# Trimotor



## The Barbarian (Sep 23, 2013)




----------



## KmH (Sep 23, 2013)

And an SR-71 Blackbird cockpit in the foreground.

Like a lot of HDRs it has a murky, or hazy look often caused by the micro-contrast adjustment.

What HDR software do you use?


----------



## The Barbarian (Sep 23, 2013)

I'm looking, but there's more detail in that shot than most "regular" images.   I use Luminance precisely because it is capable of doing that kind of sharpness.   What kind of monitor do you have?


----------



## tirediron (Sep 23, 2013)

Seattle Museum of Flight?


----------



## Gavjenks (Sep 24, 2013)

Agreed on the gray murkyness.  Here, I tried some edits to address that, and then got carried away with other stuff:


1) Recropped a bit
2) Cloned out some of the really distracting airplane bits in the top in the windows
3) Upped the contrast on the interesting parts in the middle a lot, less so toward the edges (S shaped curves tool)
4) +15 vibrance

The weird tail-less plane on the upper right now doesn't really bother me for some reason =P


----------



## The Barbarian (Sep 24, 2013)

> Seattle Museum of Flight?



Yep.   

Gavjenks:


> Agreed on the gray murkyness.  Here, I tried some edits to address that, and then got carried away with other stuff:



Pretty much the way it would look without HDR.   But all that lovely detail on the side of the plane and in the passenger cabin, has been lost.   Which is why I did it in the first place.   It's an interesting shot, and technically well done.   But the point of the picture is gone.

It's possible to Kodak it up a bit, without tossing the detail:


----------



## timor (Sep 25, 2013)

Very colorful picture. :thumbup:
Is that Blackbird in the front ?


----------



## Gavjenks (Sep 25, 2013)

Okay so I made it too dark for your taste, whatever. My point is more that contrast and HDR are not necessarily related dimensions.

You can have low contrast HDR that shows all details.
You can have high contrast HDR that still shows all the details you want.
You can have low contrast non-HDR.
You can have high contrast non-HDR.

You may not prefer my particular edit, but the broader issue is that HDRs often end up way too gray, while there's no reason they have to be, because you can control contrast and HDR-ness separately.  And usually a really gray photo is MUCH more of a problem than a tiny loss of detail  here or there.
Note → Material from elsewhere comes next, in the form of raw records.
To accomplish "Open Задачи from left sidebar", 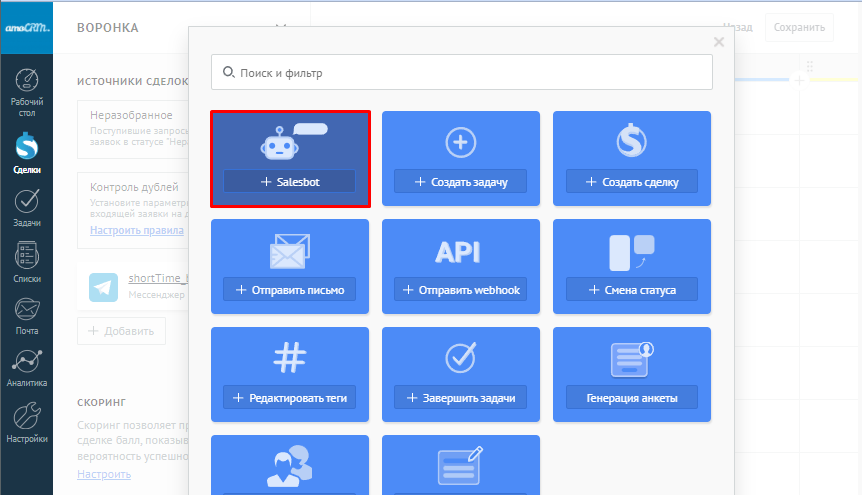I will click(x=27, y=208).
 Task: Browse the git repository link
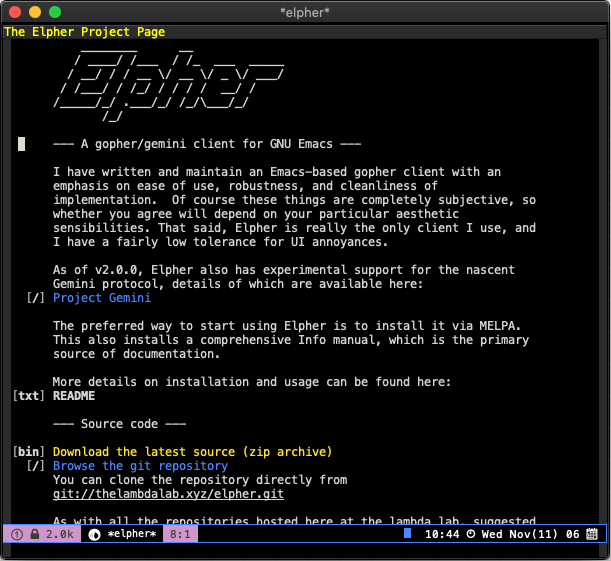pyautogui.click(x=140, y=466)
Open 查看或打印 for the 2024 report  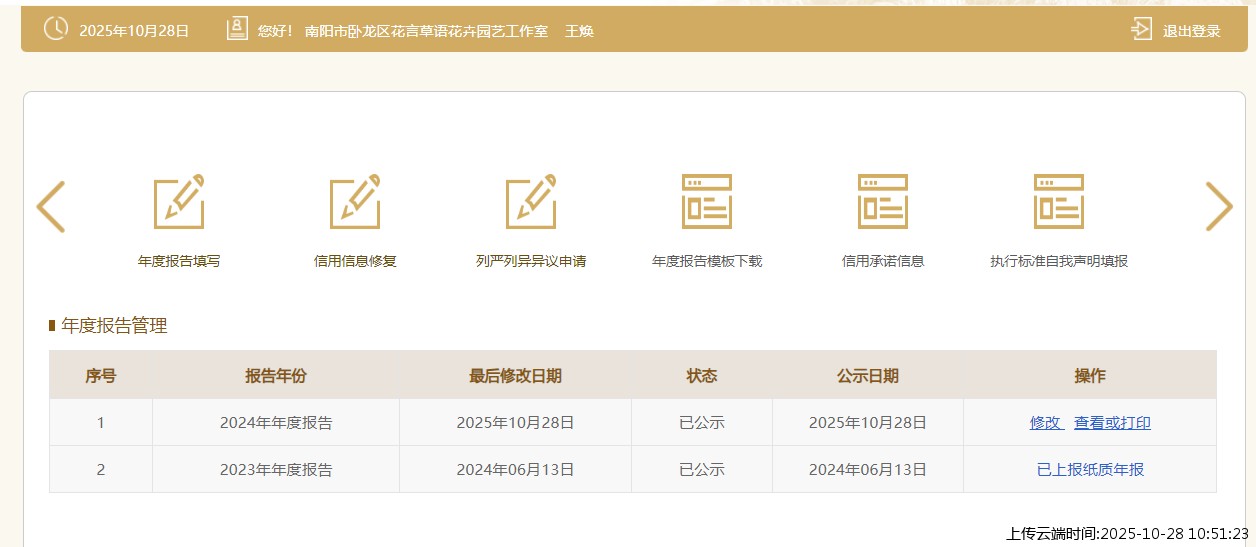pyautogui.click(x=1112, y=423)
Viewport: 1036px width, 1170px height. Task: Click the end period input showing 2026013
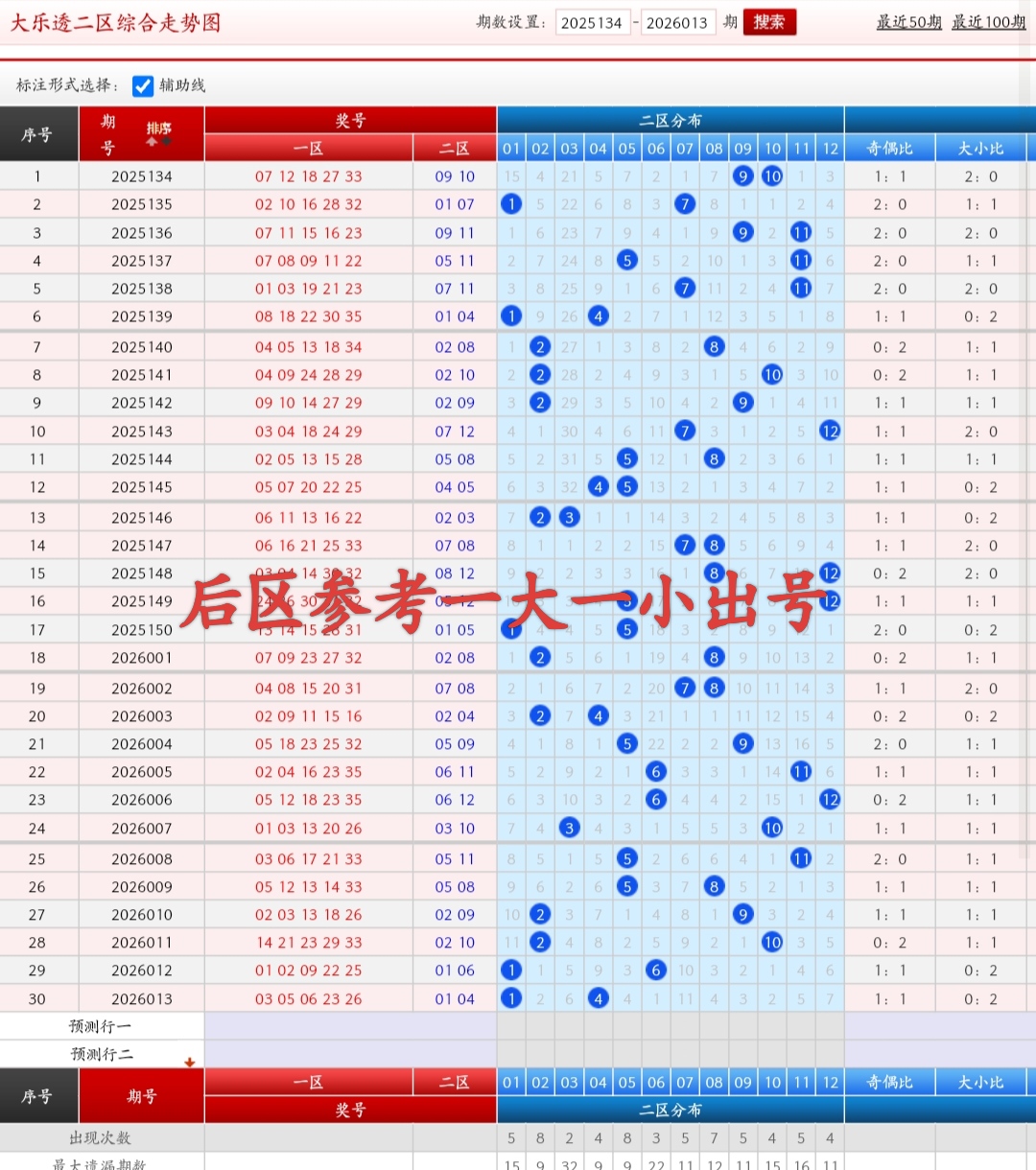tap(678, 21)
Too gray on the large scale means people won't even stop and look in the first place, so they're not gonna see the detail anyway.

HDR is not a replacement for compelling large scale composition and large scale contrast and shapes.


----------



## The Barbarian (Sep 25, 2013)

> Okay so I made it too dark for your taste, whatever.



And blocked the shadows, which was why I did the HDR in the first place.



> My point is more  that contrast and HDR are not necessarily related dimensions.



Very true.  I often get comments saying "this doesn't even _look_ like an HDR."   Whatever that's supposed to mean.   This one works better with more muted tones.   But if you like more vivid colors, you see that's also an option, but you don't have to lose detail to get them.



> You can have low contrast HDR that shows all details.



Or high contrast, if you like.   See above.



> You may not prefer my particular edit



For a good reason.   There are some really lush and interesting details in the shadows, and if you like aircraft and vintage technology, they are well worth the effort to keep them.



> but the broader issue is that  HDRs often end up way too gray, while there's no reason they have to be,  because you can control contrast and HDR-ness separately.



You don't like muted tones in a photograph.  That's not a problem, it's a personal preference.   Which I honor.   We don't all like the same things.   But shooting aircraft, detail counts a great deal.   And I like the more vivid one I did for you, because the detail isn't lost.



> And usually a  really gray photo is MUCH more of a problem than a tiny loss of detail   here or there.



Depends on how much detail, and how much "gray."   



> Too gray on the large scale means people won't even stop  and look in the first place, so they're not gonna see the detail  anyway.



It's been well-received on a number of photo sites.   That doesn't mean you're wrong; it just means that not everyone sees it the way you do.



> HDR is not a replacement for compelling large scale composition and large scale contrast and shapes.



It's just to increase the dynamic range so that more of the photo is accessible.   And that's how I generally use it.   The "neon sign" school of HDR is interesting, and has valid things to say.   But it's not what I like.   So we end up at the issue of personal preference.   And yours is as legitimate as anyone else's.   

I see why you could like your edit.   It's not a bad approach.   It just doesn't do what I wanted the shot to do.   Thanks for your interest and input.   I mean that sincerely.   These conversations help to make us better photographers.


----------



## The Barbarian (Sep 25, 2013)

> Very colorful picture. :thumbup:



Thanks.   I love the green-and-cream with orange trim.   A classic scheme of the era.



> Is that Blackbird in the front ?



Yep.   A unique version, designed to carry a recon drone to be launched over enemy territory.   It didn't work out, and this is the only surviving model of that one.


----------



## timor (Sep 26, 2013)

The Barbarian said:


> > Is that Blackbird in the front ?
> 
> 
> 
> Yep.   A unique version, designed to carry a recon drone to be launched over enemy territory.   It didn't work out, and this is the only surviving model of that one.


Aha, Lockheed M21/D21. What color is this plane currently ? I suppose the plane was stripped from his original paint before it got to any museum at all and was repainted few times. It is now in green camo ?


----------



## The Barbarian (Sep 27, 2013)

The black was actually done to maximize radiation of thermal energy from the aircraft.   It runs a bit cooler, because it's black.   The paint is a bit faded, but most of the green tint comes from the windows of the display hall; they are very slightly tinted, and do give a bit of a green cast.  The mottled look is from the shadows of the structural supports for the glass roof.


----------



## CaboWabo (Sep 28, 2013)

The real color of it is a dark shade of Indigo Blue 
The exterior was painted a very dark blue color, so dark it actually  looks black. This color was selected to increase the emission of  internal heat and to offer camouflage at night, not to mention its body  was designed to reduce its radar signature, so it could hide in the  &#8220;black&#8221; on radar.


----------



## eswebster (Sep 30, 2013)

I really enjoyed the original.  Thanks for sharing.


----------



## lambertpix (Sep 30, 2013)

Great airplanes -- Thanks for sharing.

Anyone here ever been to Airventure?  They usually have a couple of these giving rides during the convention.


----------



## ArtByPaolo (Dec 1, 2013)

I love the planes , however for me the background is too busy. I'm not a fan of people in photos like that. I do like all the variation effects of the photos , definitely captures detail in the planes 


Sent from my iPad using Tapatalk


----------